By Suzanne Pollak @SuzannePollak
SILVER SPRING — Two County officials called attention to what they believed to be serious flaws in the State Highway Administration’s proposal to widen Interstates 495 and 270 during a meeting Monday night at the Silver Spring Civic Building.
The state’s 19 proposed alternatives, some of which include adding express toll lanes, are not designed to relieve congestion, but rather to provide drivers who are willing to pay increased tolls more predictable travel times, explained Chris Conklin, County deputy director for transportation policy, and Carol Rubin, special project manager with the Maryland-National Capital Park and Planning Commission.
They were told by state officials that the Purple Line was designed to relieve traffic congestion, not the proposed road-widening project, Conklin said.
The meeting was arranged by the Silver Spring Citizens Advisory Board, which also invited representatives from the State Highway Administration to attend but were told no one could come until after the New Year.
Adding general-purpose lanes is rarely done anymore. Managed lanes – traffic lanes that come with restrictions – are what is popular now, Rubin said. Still, she added, not much is gained if a general-purpose lane becomes a managed lane for only three hours a day during rush hour.
The state is considering using managed lanes so drivers will be able to predict when they will reach their destinations.
If a managed toll lane becomes congested, the cost to drivers would rise. When the toll becomes too high, people will forgo using the managed lane, allowing those still willing to pay to know how long their trip will take.
Depending on whether two or four lanes are added, traffic planners estimate that the new lanes “would fill up in three to five years,” said Rubin, who referred to the project as “the ICC [Intercounty Connector] on steroids.”
Currently, the state is conducting an Environmental Impact Study, which involves surveying land around the highways, including throughout the Sligo Creek Golf Course.
Following that, construction is expected to begin in 2020 and be completed in 2025. The work is being streamlined, allowing several requirements and permits to be worked on simultaneously.
The Trump administration chose this project to show others how to fast-track the time needed to construct privatized for-profit toll lanes.
The County Department of Transportation expressed concern about the lack of study of access roads, impact to parkland, stormwater and the environment and that there is little emphasis on public transportation, Conklin said.

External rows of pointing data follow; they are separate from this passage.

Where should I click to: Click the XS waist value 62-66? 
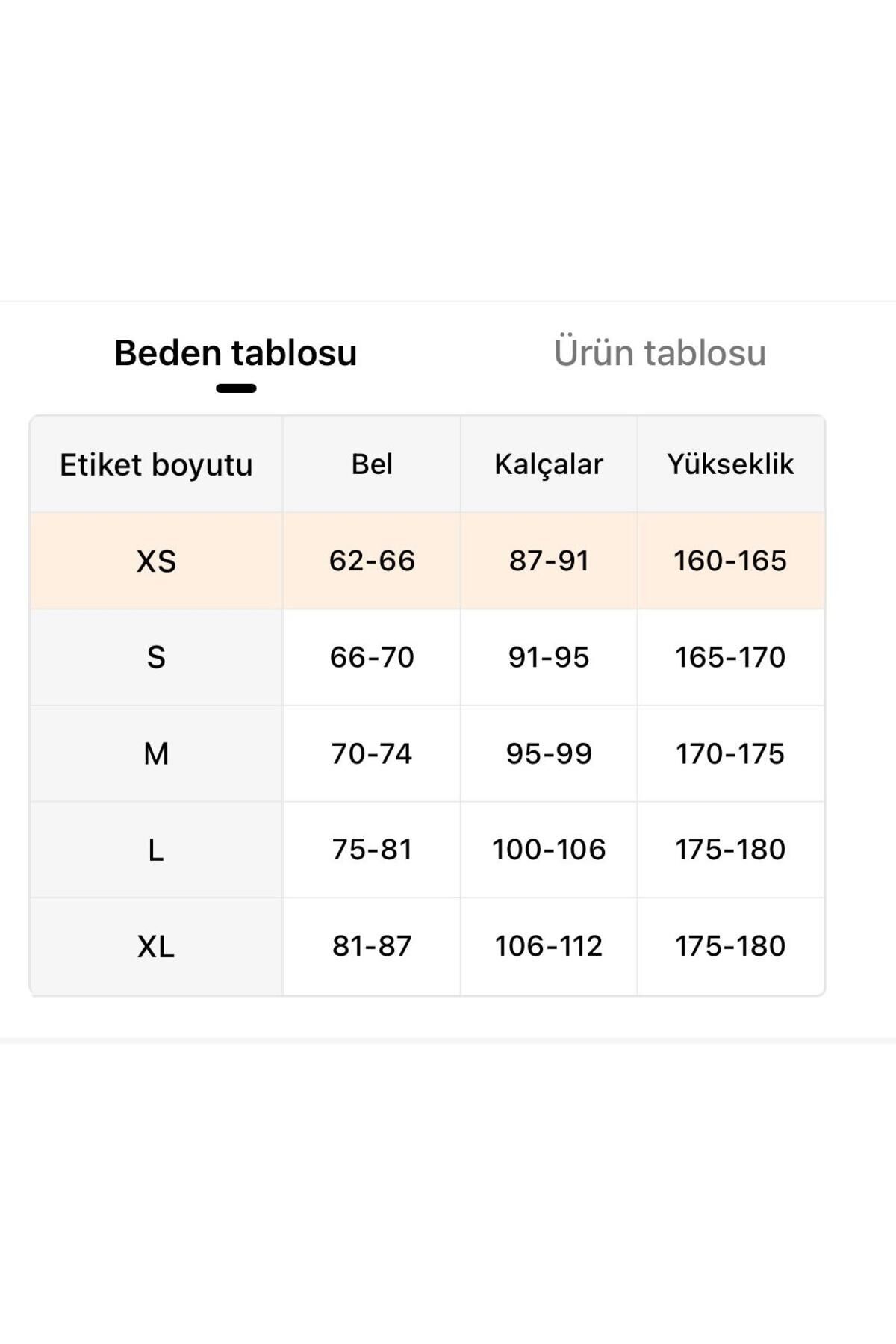[372, 561]
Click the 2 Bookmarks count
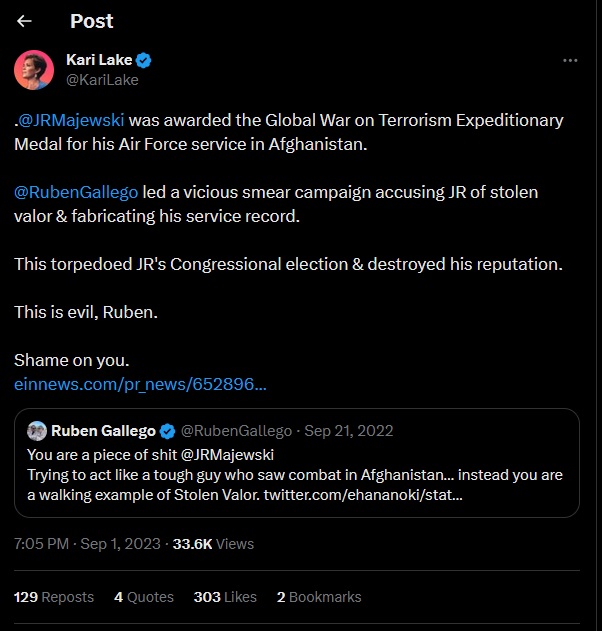Viewport: 602px width, 631px height. click(319, 597)

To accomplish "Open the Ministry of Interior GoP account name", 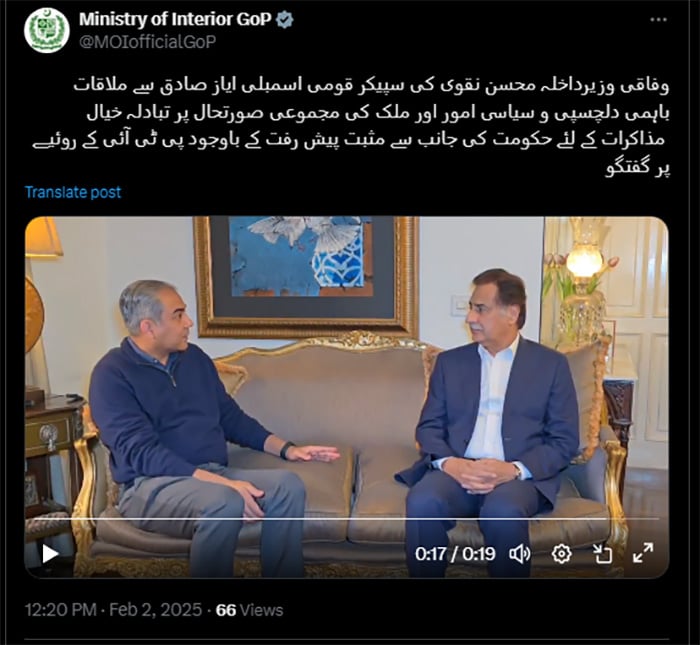I will point(175,20).
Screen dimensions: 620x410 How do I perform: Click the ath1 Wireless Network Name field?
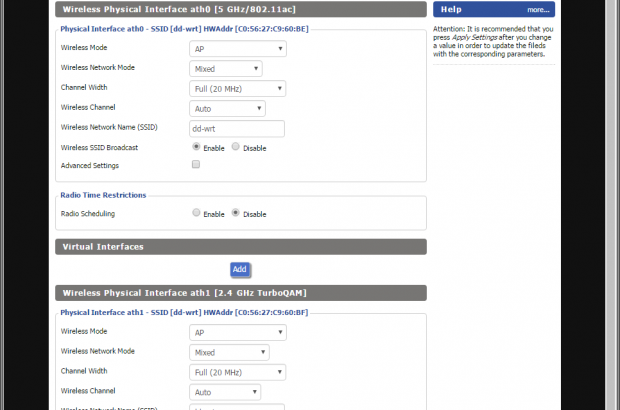coord(237,407)
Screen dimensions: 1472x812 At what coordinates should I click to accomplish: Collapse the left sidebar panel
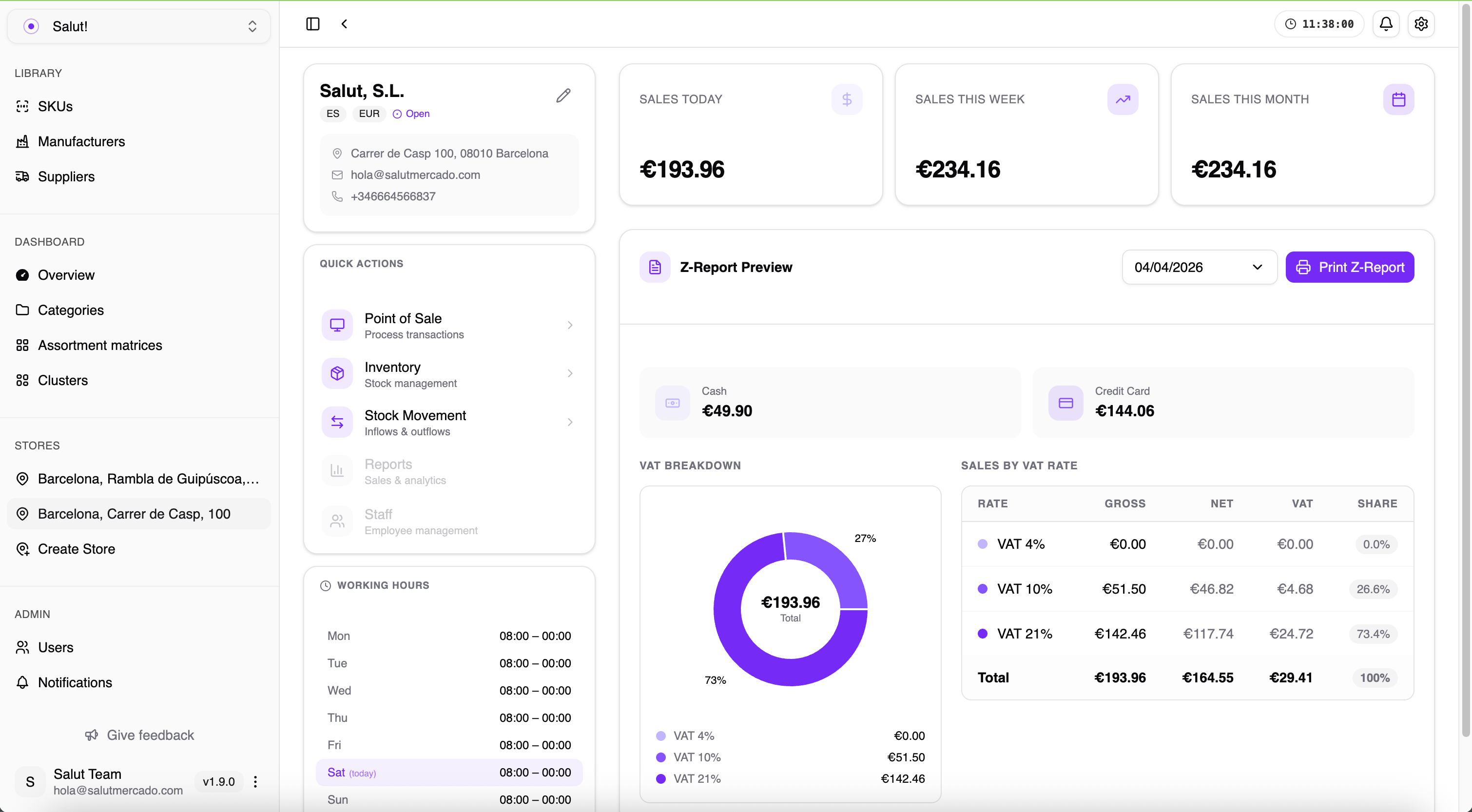click(x=312, y=24)
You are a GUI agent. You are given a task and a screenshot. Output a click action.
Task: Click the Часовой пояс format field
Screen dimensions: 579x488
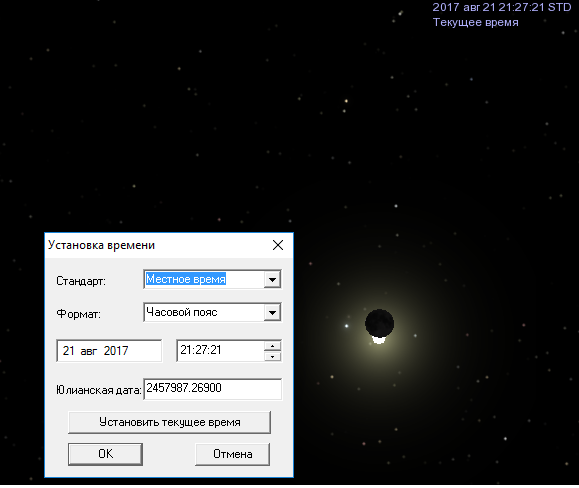click(x=204, y=312)
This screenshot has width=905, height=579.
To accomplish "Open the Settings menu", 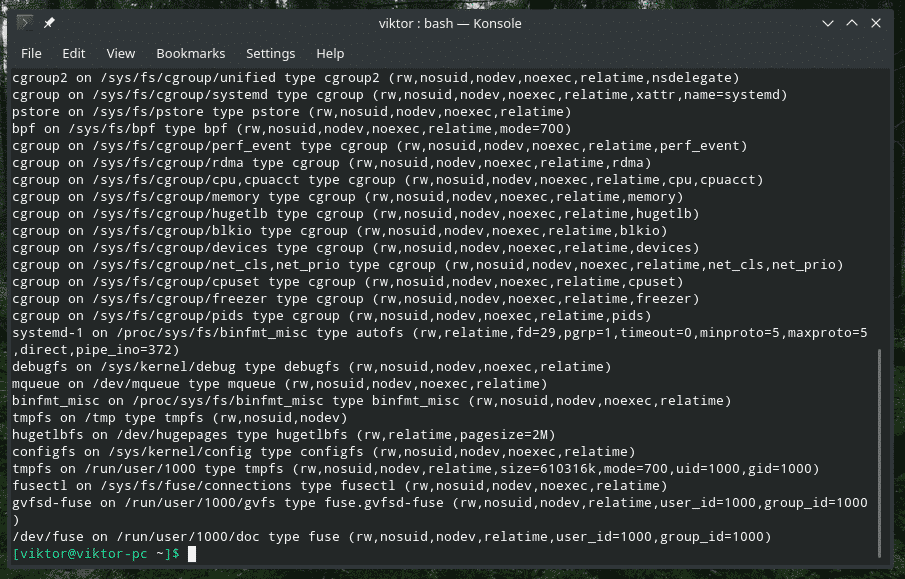I will pyautogui.click(x=270, y=53).
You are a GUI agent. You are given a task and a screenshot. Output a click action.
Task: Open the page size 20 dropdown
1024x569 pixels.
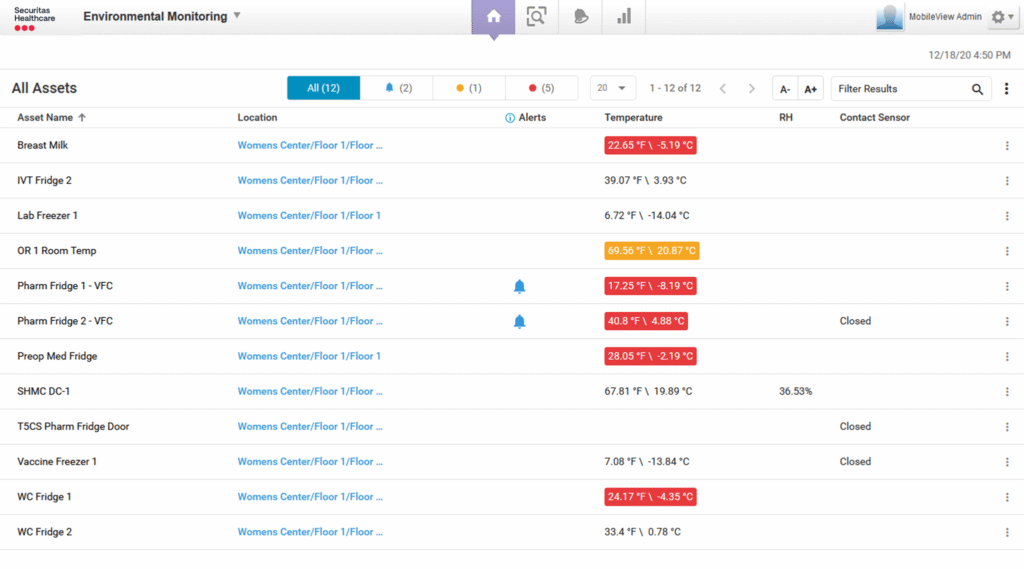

However, he noted, his department “does not have a regulatory oversight role. We are in some ways small players in this.”
Rubin added, “We own most of the land that surrounds the study area. The parkland that would be impacted.” While her office manages the parkland, that land actually is under the control of the federal government, since federal funds were used to obtain the land, she said.
“They need us to survey that land,” Rubin said, noting that the federal government does not agree with her assessment.
She said the federal government could use its right of eminent domain to get more land.
“That’s an issue that we are going to have to grapple with,” she said.
Maryland Transportation Secretary Pete Rahn has repeatedly said that no homes will be demolished for the project and that all the work will take place within the current right-of-way.
However, Rubin rebutted, “They haven’t selected an alternative. They haven’t selected even the ones [proposals] they are going to study, so how can he [Rahn] say they aren’t going to go beyond the right-of-way?”
The sound barriers on the road’s perimeter were basically built at the right-of-way so it would be hard to widen any lanes without going beyond the current right-of-way, she said.
Under the proposal, all work would be in done in partnership with a private partner, who will pick up all costs.
E. Dollie Wolverton of the Woodside Forest area of Silver Spring said she was concerned about her and her neighbors’ homes near Holy Cross Hospital.
“People are really frightened of losing their homes,” she said.
Julie Englund of Woodside Park Civic Association in Silver Spring expressed concern that traffic along Georgia Avenue and Colesville Road, at the on and off ramps of Interstate 495, would increase in an area that already is overburdened.
She wondered if one day those roads would have to be widened “and they take more of our land.”
Following the meeting, Brad German, co-chair of Citizens Against Beltway Expansion, said he realized “just how half-baked” the state’s proposal was. “The state is pushing this, and just hoping it works out, That’s not how the process is supposed to work,” he said. “It’s very disappointing.”